Gavin says they are trying to catalyse change. They want to create a standard for measuring carbon emissions. To a large extent, they’ve achieved that. Even though there are lots of different data providers, AMEE provides a single point of measurement. The vision is to measure the CO2 emissions of everything. That’s a non-trivial task so they’ve concentrated solely on doing that one thing.

AMEE has profiles for your carbon identity and your energy identity but both are deliberately kept separate. The algorithms for energy measurement might change (for example, how carbon emissions from flights are measured) but your carbon identity should remain constant. This separation allows for real data portability e.g. integrating your Dopplr account with your Edenbee account. AMEE takes care of tracking energy but they don’t care about who you are: everything is anonymous and abstracted. It’s up to you as a developer of social apps to take care of establishing identity. There’s a lot of potential here, kind of like Fire Eagle; a service that concentrates on doing one single thing really well.

They’re partnering on tracking technology. For example, tracking Blackberries and using the speed of travel to guess what mode of transport you are using at any one time.

AMEE has a RESTful API that returns XML and JSON. They also provide more complicated, Enterprise-y stuff to please the Java people.

There are different pricing models. Media companies pay more than other companies. Charities pay nothing.

What’s next? AMEE version 2; making it easier for people to engage with the service. In the long term, let’s go after all the products that exist. Someone has that data in a spreadsheet somewhere — let us get at it.

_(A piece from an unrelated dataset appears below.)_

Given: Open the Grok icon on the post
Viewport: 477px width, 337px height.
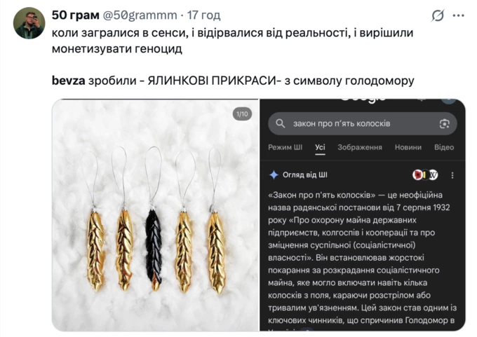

Why do all this? Why do you think? Does anybody really need to be convinced about climate change at this stage? There will always be debate in science but even senior conservative scientists are coming out and saying that they may have underestimated the impact of carbon emissions. If a level of 450ppm continues long enough (and that’s the level we’re aiming for), that’s a sea rise of up to 75 metres. That’s an exctinction level event. We might well be fucked but as Stephen Fry says:

Doing nothing risk everything and gains comparitively little, doing something risks comparitively little and gains the whole world.

Here’s where AMEE comes in: if we can measure and visualise energy consumption change, that will drive social change. In the long term we will have to completely re-engineer our lifestyles and re-invent the power grid. Shut down power stations, shut down oil platforms, reduce all travel …measure and visualise all of it.

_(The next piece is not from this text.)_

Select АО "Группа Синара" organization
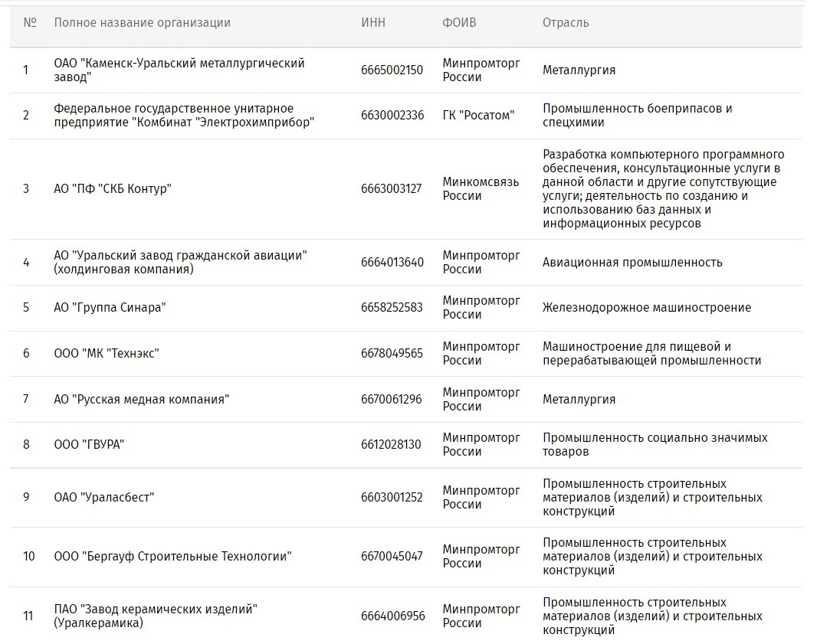The height and width of the screenshot is (644, 817). pyautogui.click(x=110, y=307)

We don’t just need change; we need a systematic redesign of the future. We could start with the political language we use. Instead of using the word “consumer” with its positive connotations, let’s say “waster” which is more accurate.

What will you build?

Getting Your Designs Approved

Larissa Meek takes to the stage to talk about getting design sign-off. She’s got 12 simple rules but remember, every client is different so these kind of cover the best-case scenario.

In the ideal scenario, the client loves your first round of comps. In reality, you get comments like I don’t like blue, make the logo bigger or something is missing. That last one is particularly frustrating as a piece of feedback.

Remember, design is subjective—everyone has a different idea about what constitutes good design. Another problem is that comps aren’t interactive. Also, it can be hard for a client to grasp new, innovative ideas. The reason why everyone has an opinion on Web design is that everyone uses the Web.

  1. Make friends with your client. Your client is not your enemy. They get as frustrated as you. Try to see things from their point of view. A lot of them are overworked; this Web thing might not be the only project they are juggling.

  2. Ask lots of questions. What are the business objectives? What does the client want to get out of the site? This might differ from what the user might want from the site. Consider the hot dog. It’s basically a piece of meat on some bread. How would you ask questions about hot dogs… what are hot dogs? why are they called hot dogs? why are they kosher? what does kosher mean? why are hot dog buns longer than the hot dogs? what’s the best way to cook a hot dog? why are hot dogs associated with baseball? hot dogs? hot dogs? hot dogs? …the hot dog entertainment is interrupted as Larissa’s Windows laptop attempts an auto-update. Whoops.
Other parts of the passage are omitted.